As a recent alum of the FAA’s new ATO, Brown was asked whether that organization is meeting the mandate that Congress gave it when it was legislated as a performance-based organization that should stand on its own.

“Yes, I hope so,” he responded. “They are working hard at creating a performance-based organization. We’re now 18 months into it…and during that first year that I was still with the ATO, there was a lot of focus on making sure that the FAA could better understand the cost of providing its service.”

He said there was a lot of focus on understanding user needs so the agency could meet them in a better and more efficient way. A lot of attention was being placed on how to attract the large investment necessary to modernize the system in the years to come.

“Of all those challenges, I think probably the biggest one that faces the FAA and the ATO is developing a consensus among all of the stakeholders about how to modernize the system in the future,” Brown said. “There is probably a shortage of capital, both in the government and on the part of the airspace users. The airlines don’t have deep pockets right now, the military budget is stretched and general aviation, broadly speaking, doesn’t have deep pockets because it comes out of the pocket of the individual aircraft owner, be that a corporation or a person.

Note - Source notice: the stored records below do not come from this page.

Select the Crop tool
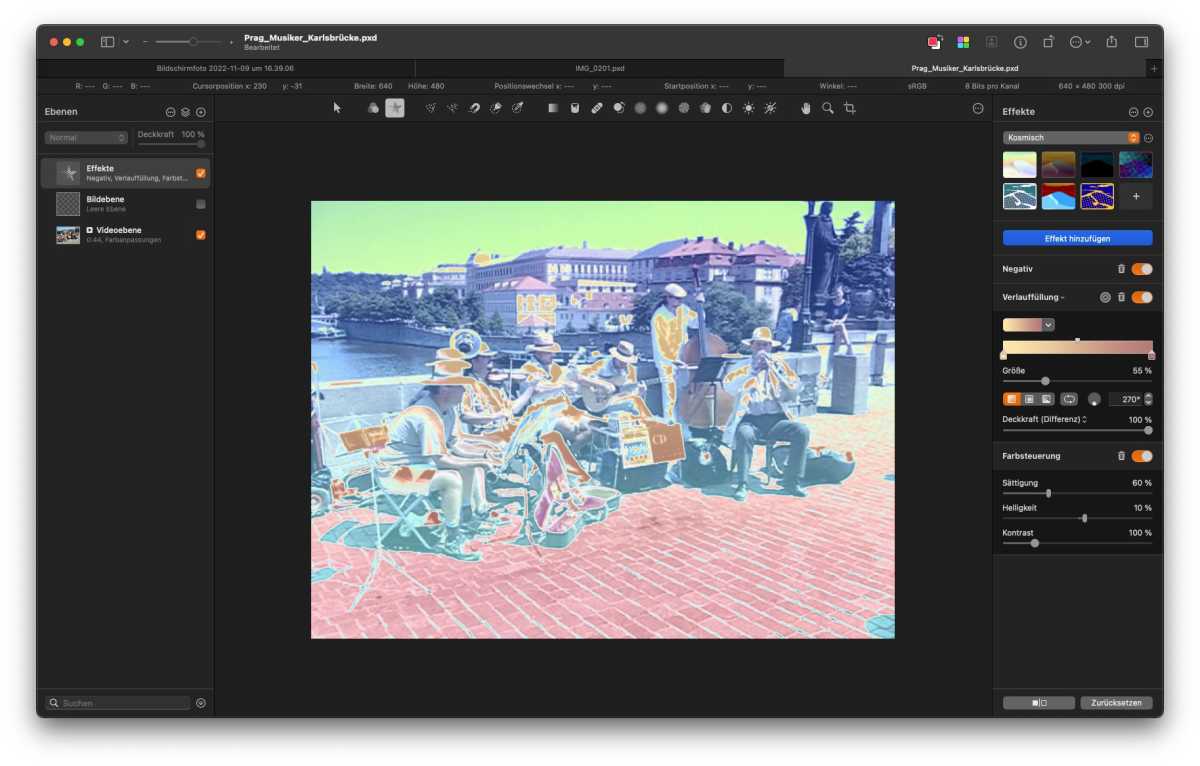1200x766 pixels. click(x=850, y=107)
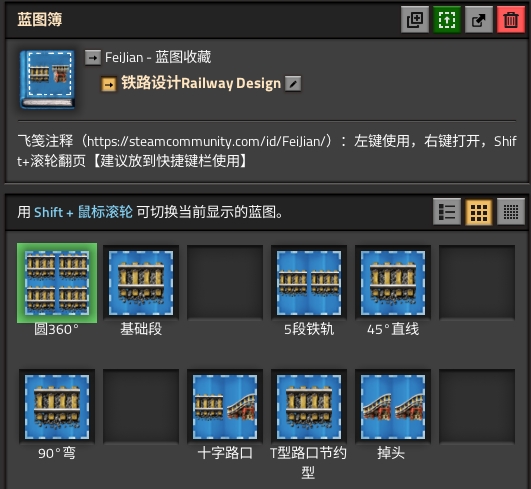531x489 pixels.
Task: Click the empty slot after 45°直线
Action: tap(477, 283)
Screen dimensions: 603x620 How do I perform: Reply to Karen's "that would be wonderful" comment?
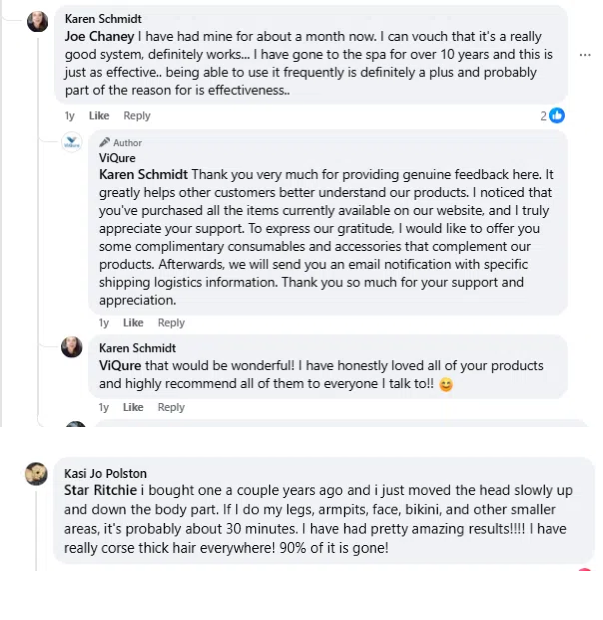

And of course the government is running a national budget deficit.”

From a pragmatic standpoint, he said, the money available to modernize the system is limited, so the focus should be on making procedural enhancements that are low-cost but effective at increasing capacity in the system.

“I often refer to it as a need for everybody to pragmatically focus on pounding out the singles–to use a baseball analogy–rather than getting up and swinging for the fence,” he explained. “I think in a time when capital is in short supply and there are a lot of simple things that can be done, we ought to focus on doing those.”

Parallel offset routes, which can take suitably equipped aircraft off the crowded Victor airways, are a good example. “You can make a procedural enhancement that is already installed on certain airplanes and derive a benefit at a relatively modest cost compared with many other alternatives that might be considered for developing capacity,” he said.

Internationally, NBAA and the rest of the GA industry still have a lot of work to do. “The fundamental challenge that we face is that the U.S.’s view of international operations and the procedures, the standards and the regulations that should support and guide those operations has been a view that is much more pragmatic and flexible than what exists in the rest of the world,” Brown asserted. “That carries through even to some of the security issues in terms of the differences between the U.S. view and the EU– broadly the European view.”

NBAA wants to point out the benefits of having a sound regulatory approach and solid standards that have a good safety record, said Brown, and not adopt the overbearing posture that a highly commercial regulatory structure would bring.

“I think the North American safety record speaks for itself,” Brown declared. “When you take a look at our safety record, which is very good, and our regulatory posture, which is modest and not overbearing, I think it’s a good example to the rest of the world that these two can go hand-in-hand. It is not necessary to have a burdensome regulatory structure to generate the best safety performance.”

Brown said NBAA’s board of directors is interested in trying to make sure that U.S. operators lead the dialogue and debate on setting international standards, whether that is through the International Civil Aviation Organization or other nations on a multilateral basis.

“An airplane has no need to recognize borders; it just needs to be operated safely and efficiently,” said Brown. “So there’s a lot of focus on making sure that we do that and that borders are as transparent as they can be. Ultimately, having that commonality reinforces safety and predictability in the system.”